His artwork was always colorful. He painted ordinary scenes from everyday life. He painted delicious bakery treats, cakes, pies, fruits, and candy. He also painted landscapes in his own inimitable style, the colors always bright, his brush always dancing over the canvas.
Early in his career, he worked as an animator for Walt Disney Studios. It’s said that he loved “comic strips, cartoons, and clowns”.
Speaking of clowns, he made dozens of paintings, drawings, and etchings of them, all part of a somewhat “autobiographical” form of art.
During his boyhood in Long Beach he looked forward to the visits of a traveling Ringling Brothers circus and sometimes helped out behind the scenes in exchange for tickets. The costumes, faces, and antics of the clowns were the beginning of a lifelong fascination for him.
To me, that word lifelong sticks out. Truly, Thiebaud was a man with a keen interest in the world around him, and a strong determination to pursue those things he loved. Especially art. He was a lifelong professor, sharing his love of art. Again, the word lifelong sticks out.
Twenty years ago — at the age of 81 — Thiebaud was interviewed by National Public Radio. Why was art so meaningful to him? This was his answer to that question:
“You are able to enter the world of Van Gogh or enter the world of these painters who offer us alternate worlds,” he said. “They are not God’s world, they are man’s world. And they may be fictions, but they’re also powerful statements about the sort of astounding capacity of the human mind.”
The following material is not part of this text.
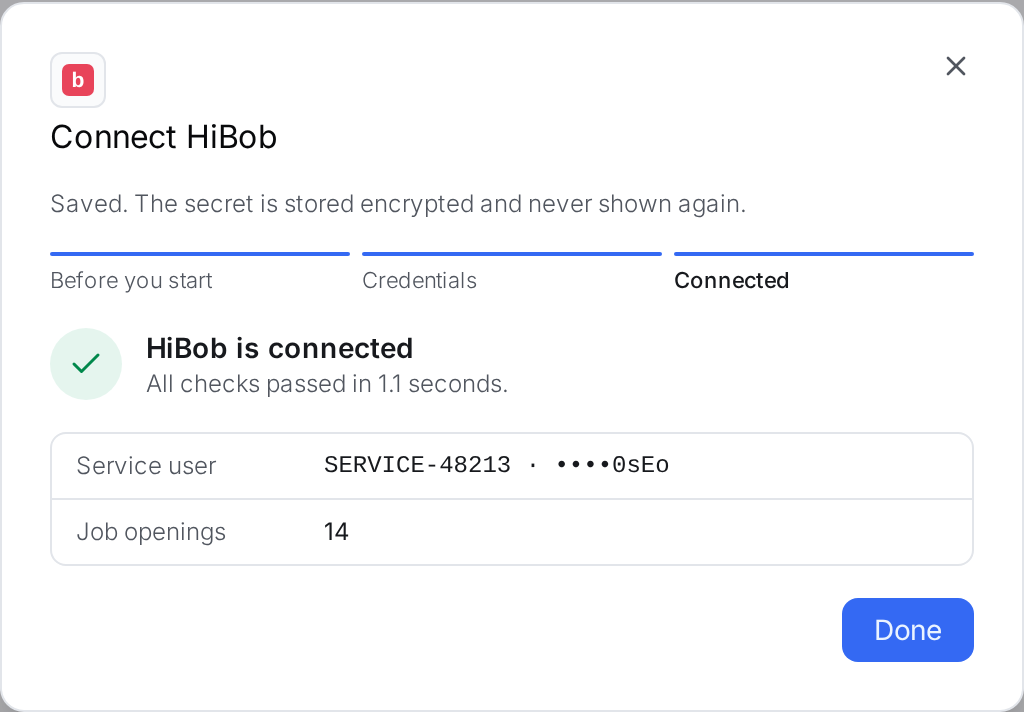
Task: Click the SERVICE-48213 user ID text
Action: click(417, 465)
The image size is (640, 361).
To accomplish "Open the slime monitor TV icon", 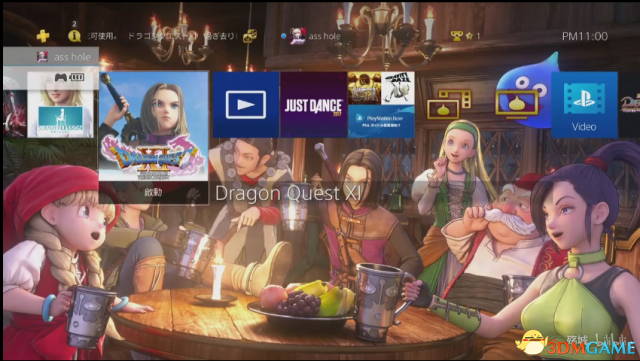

He painted in his 80’s. He continued painting in his 90’s. Even as he passed the century mark last year, he painted. He was 101 at his passing.
He loved art, he loved the process of painting, and he loved life. Most of all, he loved learning. In a statement announcing Thiebaud’s death, his gallery wrote:
“It is with great sadness that we mark the passing of a truly remarkable man, Wayne Thiebaud. An American icon, Wayne led his life with passion and determination, inspired by his love for teaching, tennis, and above all, making art. Even at 101 years old, he still spent most days in the studio, driven by, as he described with his characteristic humility, ‘this almost neurotic fixation of trying to learn to paint’
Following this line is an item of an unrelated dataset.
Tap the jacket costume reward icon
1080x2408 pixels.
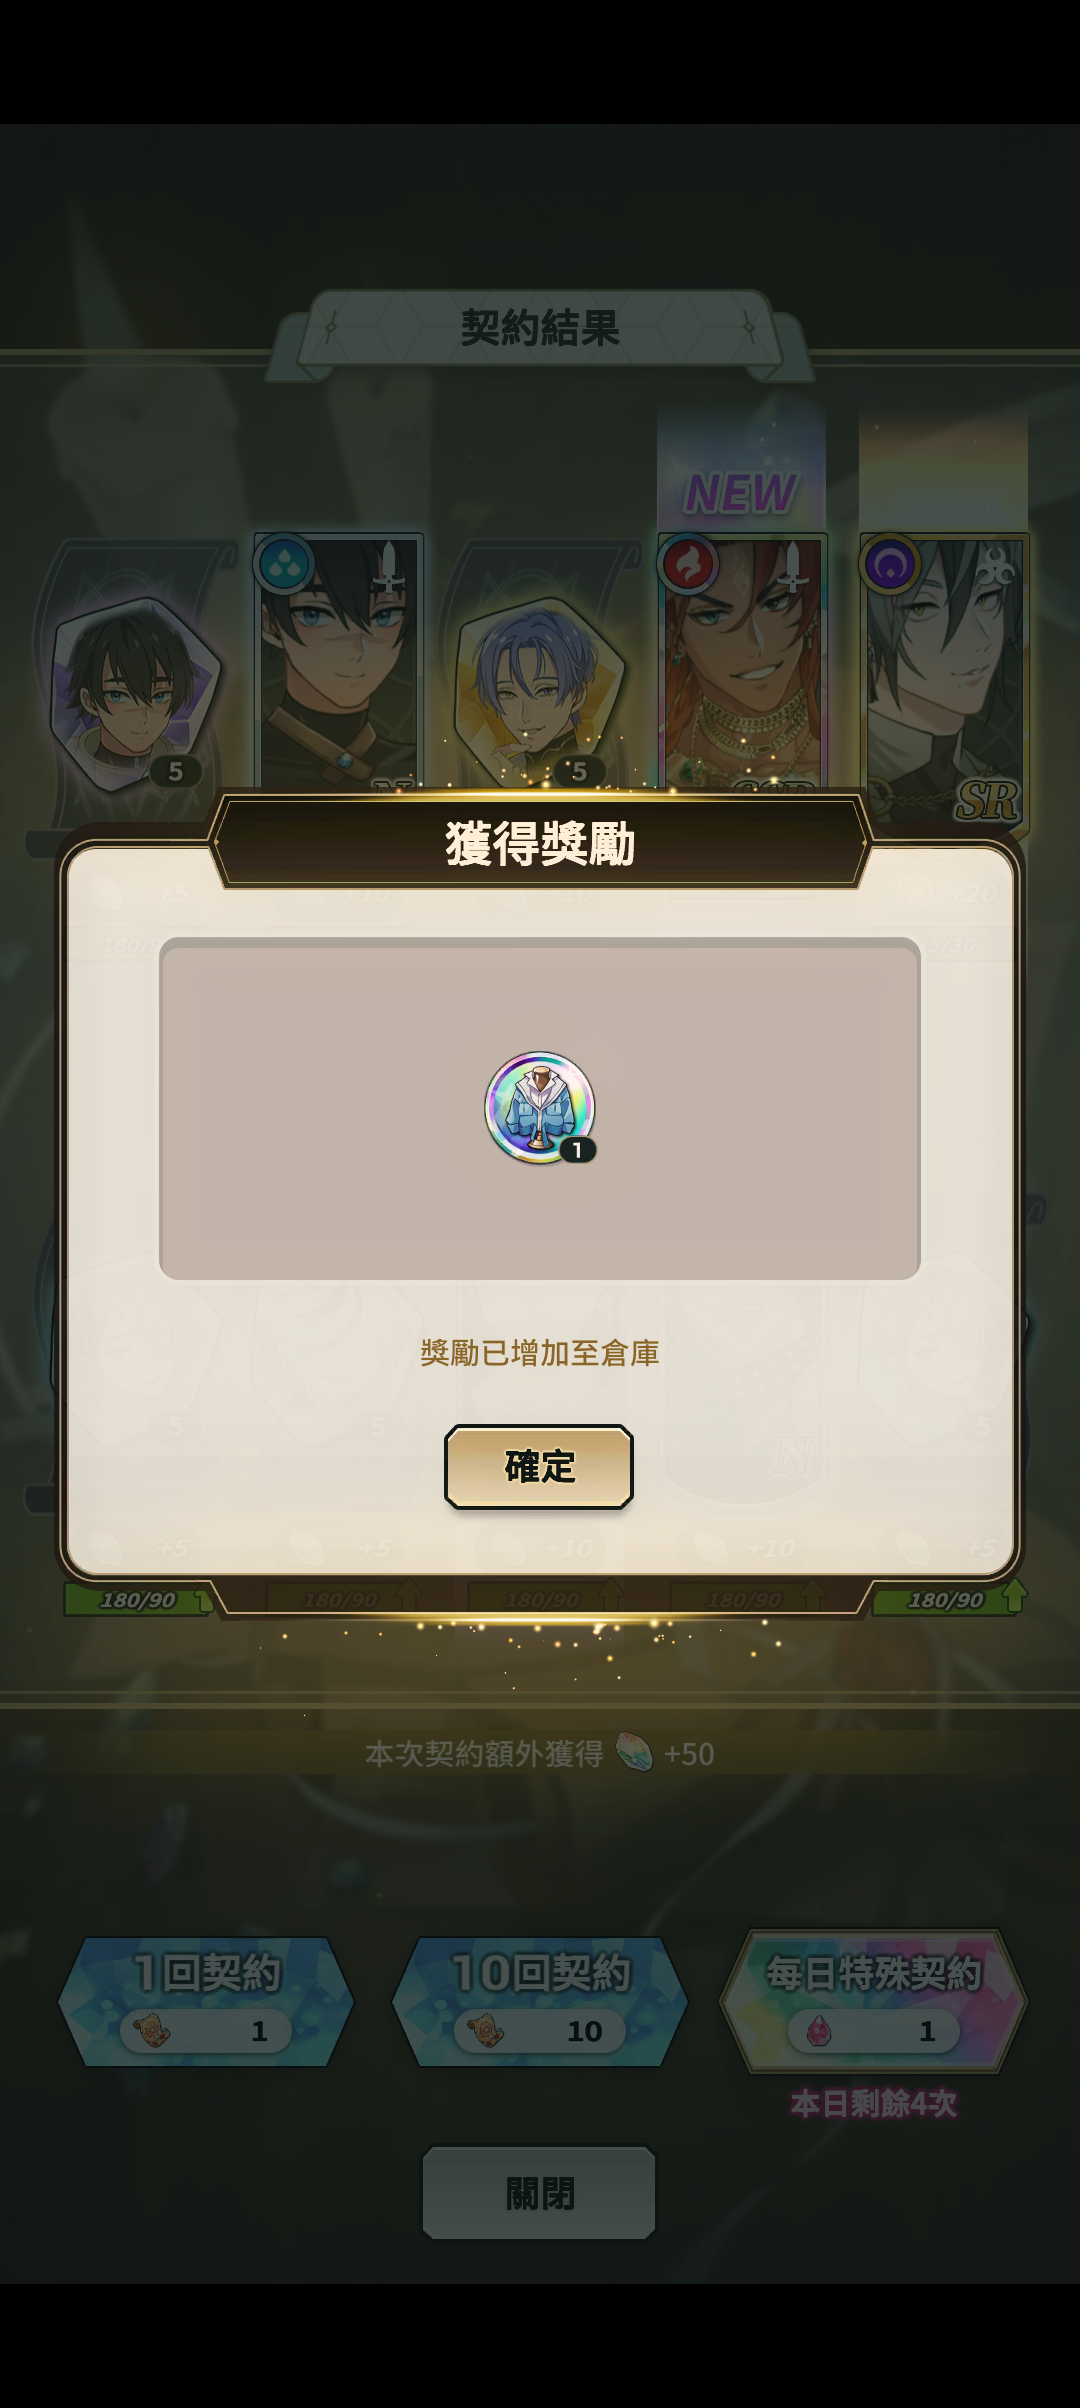point(540,1107)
An almost neurotic fixation of trying to learn to paint. Those are his words, not mine. Those words were spoken by an American icon of art, who at the age of 101 still spent time in his studio, still pursued not merely art itself, but the act of creating it, of learning as much as he could.
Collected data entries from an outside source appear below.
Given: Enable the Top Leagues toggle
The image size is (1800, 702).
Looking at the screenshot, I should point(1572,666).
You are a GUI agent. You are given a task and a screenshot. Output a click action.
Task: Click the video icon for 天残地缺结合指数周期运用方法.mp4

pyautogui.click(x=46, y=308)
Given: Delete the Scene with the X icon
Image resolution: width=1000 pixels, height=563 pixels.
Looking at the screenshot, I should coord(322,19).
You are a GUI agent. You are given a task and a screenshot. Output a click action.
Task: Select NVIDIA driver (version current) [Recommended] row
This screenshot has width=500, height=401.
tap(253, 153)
Today I’m resolving to dedicate myself more to the art of learning and the learning of art. I will let Thiebaud’s words inspire me, reminding me that we’re never too old to learn, and that the pursuit of those things we love brings happiness.
Food, clowns, gum ball machines, and lots of delicious pastries… little things from life. This is how Thiebaud celebrated the world around him.
In his honor today, I’ll grab a tasty treat, come to my studio, and have fun with playful colors and lots of memories.